A few weeks ago, Kitzman sent a letter to each senator about what she said was the potential insolvency of Austinbased National Western Life Insurance Co.
The company is in a dispute with regulators in Brazil, who reportedly are seeking a $6 billion fine. Kitzman contends that National Western Life — which has officers and major shareholders from the influential and philanthropic Moody family — might not have enough money in the bank if the fine is collected.
She — along with the Brazilian government — has been trying to get confidential information from National Western Life.
Kitzman’s letter said her attempt was mischaracterized as “acting in the interest of foreign jurisdictions, not Texas citizens.” The information she is seeking, she wrote, “is no different than information requested from and provided by other insurers licensed in Texas.”
Although Kitzman apparently sent the letter in an attempt to head off criticism, it was the first time many senators had heard of the company or its dispute with Brazil.
Kitzman declined to answer questions about specific companies the Texas Department of Insurance regulates.
National Western Life President Ross Moody, whose family has been in Texas since the 1800s, responded with his own letter. “National Western is feeling strong pressure from TDI to comply with the wishes of a foreign government,” Moody wrote.
In a statement, Moody added that the company “already turned huge amounts of financial data over to TDI, and my staff and I are working hard to respond to the questions they continue to pose.”
The company also maintained in its annual report that “Brazilian insurance regulators have no jurisdiction.”
Many Democrats have accused Kitzman of being too pro-industry, and others have criticized her for actions involving the troubled Texas Windstorm Insurance Association, or TWIA, which is already under administrative oversight by Kitzman’s department due to problems processing a deluge of claims stemming from Hurricane Ike in 2008.
Recently, Kitzman took heat for a move to reel in 1,000 to 2,000 outstanding TWIA claims connected with Hurricane Ike by calling for TWIA to be put into a bankruptcylike condition called receivership.
Particularly upset were trial attorneys who say receivership is unpal- atable because it leads to longer delays in settling outstanding claims, especially when compared with agreed-upon settlements.

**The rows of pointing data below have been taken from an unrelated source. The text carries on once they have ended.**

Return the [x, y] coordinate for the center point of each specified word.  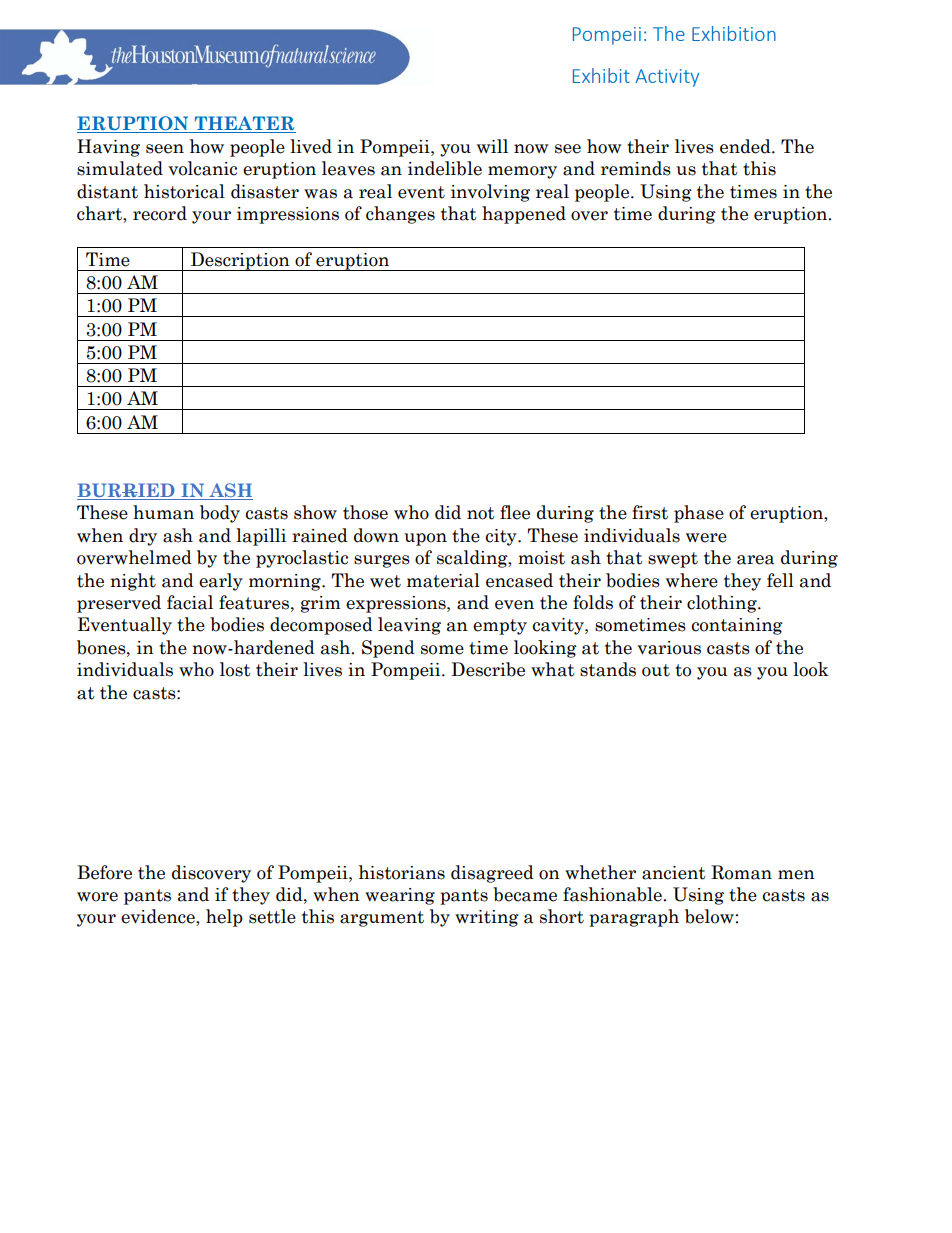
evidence [159, 917]
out [656, 670]
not [481, 513]
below [709, 916]
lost [235, 669]
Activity [667, 78]
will [492, 146]
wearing [400, 896]
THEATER [244, 124]
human [163, 512]
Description [240, 261]
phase [699, 514]
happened [524, 215]
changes [400, 215]
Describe [488, 669]
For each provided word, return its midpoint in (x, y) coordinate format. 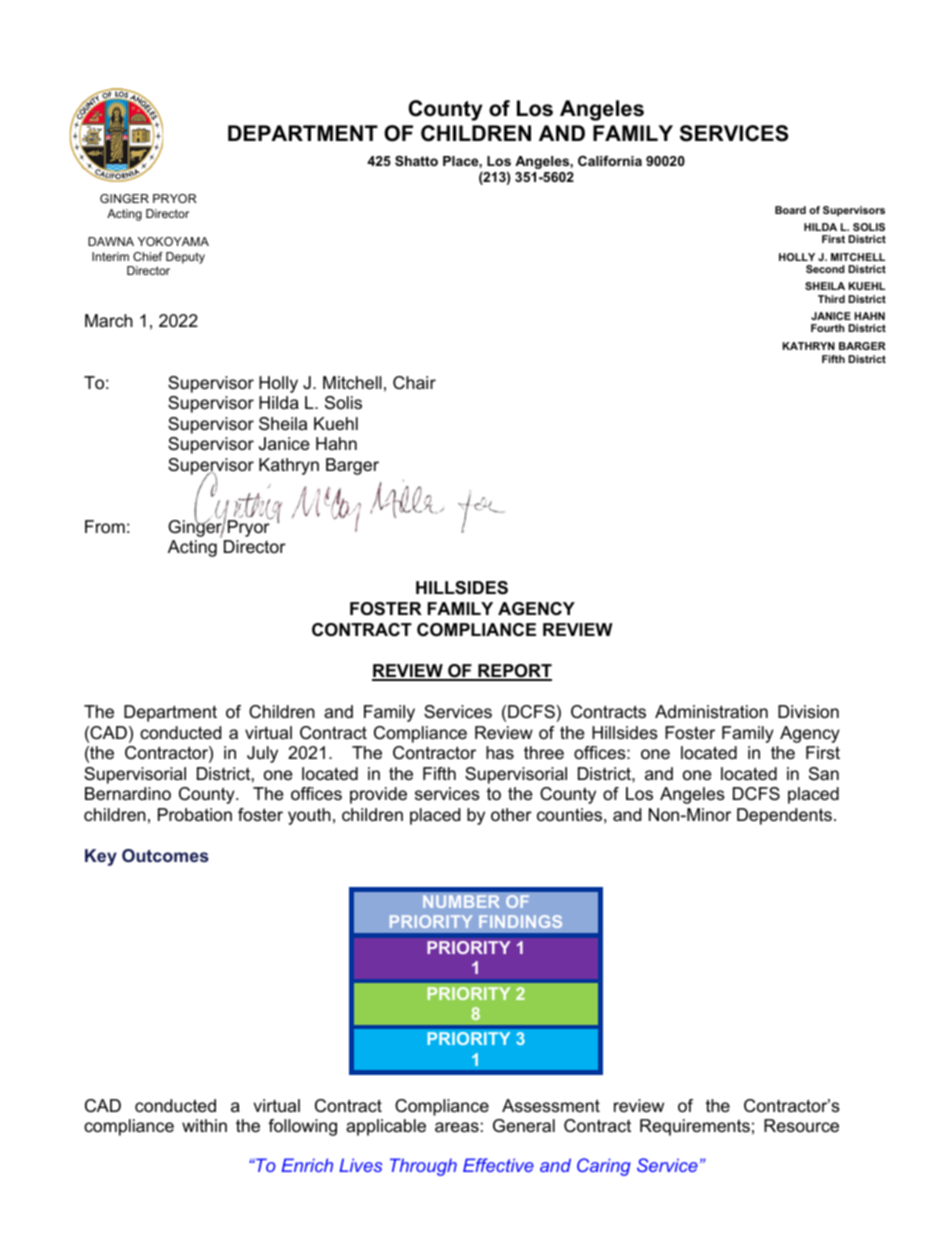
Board (790, 210)
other (511, 815)
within (204, 1125)
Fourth (827, 328)
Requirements (695, 1127)
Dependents (784, 816)
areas (457, 1127)
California (610, 161)
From (105, 527)
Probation (195, 815)
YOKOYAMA (173, 241)
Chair (414, 383)
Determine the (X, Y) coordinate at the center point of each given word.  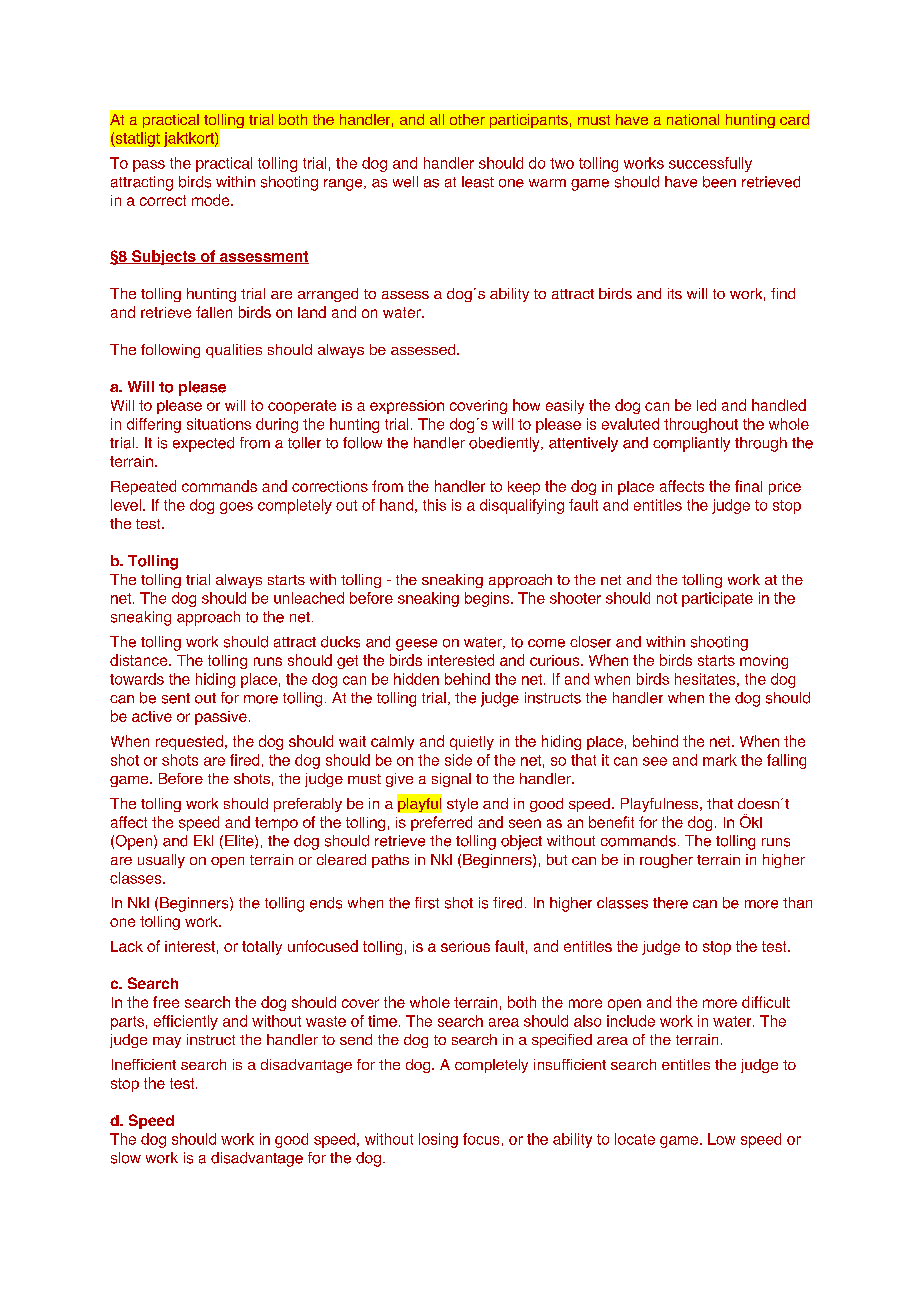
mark (720, 760)
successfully (710, 164)
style (462, 805)
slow (126, 1158)
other (467, 119)
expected (203, 444)
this (434, 505)
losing (438, 1140)
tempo (276, 824)
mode (212, 200)
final (748, 486)
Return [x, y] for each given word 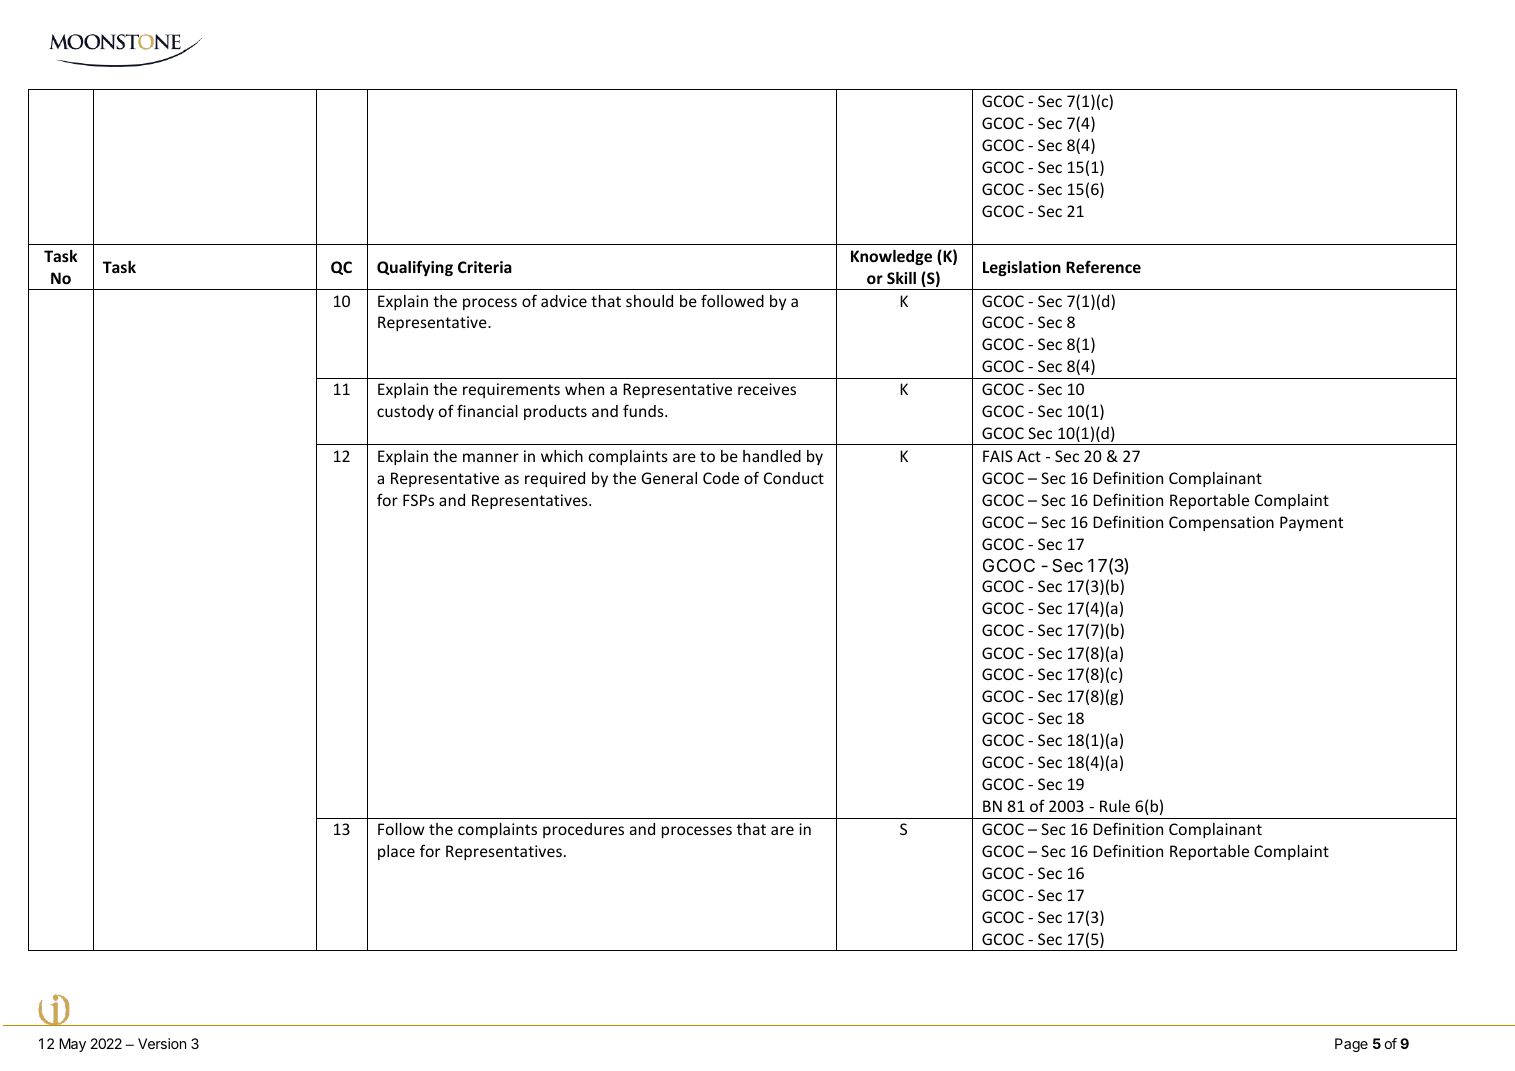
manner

Trial lawyers, many of whom have made contributions to many Democratic state senators, also have criticized Kitzman for pushing receivership after TWIA’s board declined to voluntarily accept it.
Additionally, Democrats, particularly state Sen. John Whitmire of Houston, have criticized Kitzman for her decision to spend nearly $2 million for Alvarez & Marsal, a New York-based consultant, to look into TWIA.
“I just think you’ve kind of, really lost control,” Whitmire told Kitzman at the time. “Or maybe you’re very much in control of the use of consultants.”
With tough talk under fire, Kitzman defended her decision, telling Whitmire that her staff knows about regulation, but not about operating an organization like TWIA.
Democrats have enough votes to torpedo Kitzman’s confirmation. Add in the Republicans upset about governmental overreach, and Kitzman is looking at a tough confirmation.
Gov. Rick Perry still hasn’t reappointed her. And the chairman of the Nominations Committee has said he won’t move on Kitzman’s confirmation until he sees a letter of reappointment.
It’s a far cry from the experience of Kitzman’s last two predecessors, who enjoyed easy confirmations and reappointments.
Still, Kitzman has her supporters.
“She’s, at times, blunt and a bit outspoken,” said state Sen. John Carona, R-Dallas, who counts himself a strong supporter. “It places a target upon her.”
But Carona said she’s also the most wellinformed insurance commissioner he has worked with.
“Eleanor Kitzman will do the right thing as she sees it, regardless of the fallout,” he said.